Extended Data Figure 8. Tracing amino acid residues 910-932 and 971-1000 of module B of the bracelet domain of RdRP in the quiescent and transcribing states.

a-b, CryoEM densities of RdRP in the quiescent (a) and transcribing (b) states. The locations of the residues 910-932 and 971-1000 are indicated with cyan boxes in (a) and (b). Due to their flexibility, these residues are not readily visible when displayed as in (a) and (b) but become visible when the maps are filtered to a lower resolution (e.g., 4.5Å resolution) as in (c-f).
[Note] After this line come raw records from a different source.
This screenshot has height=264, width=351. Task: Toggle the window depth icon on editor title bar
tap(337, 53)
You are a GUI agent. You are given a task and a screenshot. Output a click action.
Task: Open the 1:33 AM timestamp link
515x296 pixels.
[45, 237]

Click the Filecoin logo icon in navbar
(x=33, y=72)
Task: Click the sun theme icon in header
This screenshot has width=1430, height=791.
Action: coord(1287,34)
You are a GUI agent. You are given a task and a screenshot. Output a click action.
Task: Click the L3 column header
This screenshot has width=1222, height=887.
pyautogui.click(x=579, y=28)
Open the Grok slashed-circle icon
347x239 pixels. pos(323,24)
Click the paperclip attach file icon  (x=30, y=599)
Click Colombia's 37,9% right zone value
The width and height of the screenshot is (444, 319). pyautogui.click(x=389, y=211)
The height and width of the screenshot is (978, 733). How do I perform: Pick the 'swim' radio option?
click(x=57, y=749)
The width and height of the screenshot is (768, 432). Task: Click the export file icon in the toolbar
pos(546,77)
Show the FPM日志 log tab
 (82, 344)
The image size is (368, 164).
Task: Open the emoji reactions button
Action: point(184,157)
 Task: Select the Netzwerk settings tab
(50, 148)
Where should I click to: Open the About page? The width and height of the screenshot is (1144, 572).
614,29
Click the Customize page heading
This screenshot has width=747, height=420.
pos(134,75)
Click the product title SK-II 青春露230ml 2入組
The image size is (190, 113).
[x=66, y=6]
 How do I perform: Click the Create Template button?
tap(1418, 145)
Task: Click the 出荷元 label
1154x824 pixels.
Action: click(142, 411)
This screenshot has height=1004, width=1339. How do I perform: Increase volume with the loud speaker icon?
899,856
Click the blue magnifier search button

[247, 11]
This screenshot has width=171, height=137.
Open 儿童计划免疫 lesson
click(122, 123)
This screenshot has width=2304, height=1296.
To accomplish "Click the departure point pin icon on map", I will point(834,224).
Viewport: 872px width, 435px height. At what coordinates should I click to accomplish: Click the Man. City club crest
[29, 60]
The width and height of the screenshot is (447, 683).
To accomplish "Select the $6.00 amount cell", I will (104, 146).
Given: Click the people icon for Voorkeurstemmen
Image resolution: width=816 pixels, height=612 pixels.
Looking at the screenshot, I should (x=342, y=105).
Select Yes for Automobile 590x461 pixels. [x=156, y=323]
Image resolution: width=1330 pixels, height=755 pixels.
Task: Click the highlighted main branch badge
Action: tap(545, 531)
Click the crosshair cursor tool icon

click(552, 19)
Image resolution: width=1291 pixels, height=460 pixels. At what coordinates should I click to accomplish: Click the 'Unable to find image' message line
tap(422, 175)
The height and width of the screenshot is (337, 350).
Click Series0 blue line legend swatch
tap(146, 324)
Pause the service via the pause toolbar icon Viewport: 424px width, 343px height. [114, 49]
The colour scheme of domains/subdomains is the same as in Figure 3a. c, Trace of the residues 971-1000 (green) and 910-932 (purple) of module B of the bracelet domain of RdRP in the quiescent state. d, The same as (c) but in a different view. e, Trace of the residues 971-1000 (green) and 910-932 (purple) of module B of the bracelet domain of RdRP in the transcribing state. f, The same as (e) but in a different view to show the unambiguous trace of the two peptide fragments. g-h, Trace of the residues 910-923 (g) (purple) and 926-932 (h) (purple) of the bracelet domain of RdRP in the transcribing state, showing the unambiguous trace of the two peptide fragments. i-j, CryoEM densities (grey) and model (ribbon) of RdRP in the transcribing state, showing α-helices (i) and a β-hairpin (j). The colour scheme of domains/subdomains is the same as in Figure 3a. k-l, Trace of the residues of the bracelet domain of RdRP in the transcribing state, showing a α-helix (k) and a β-sheet (l).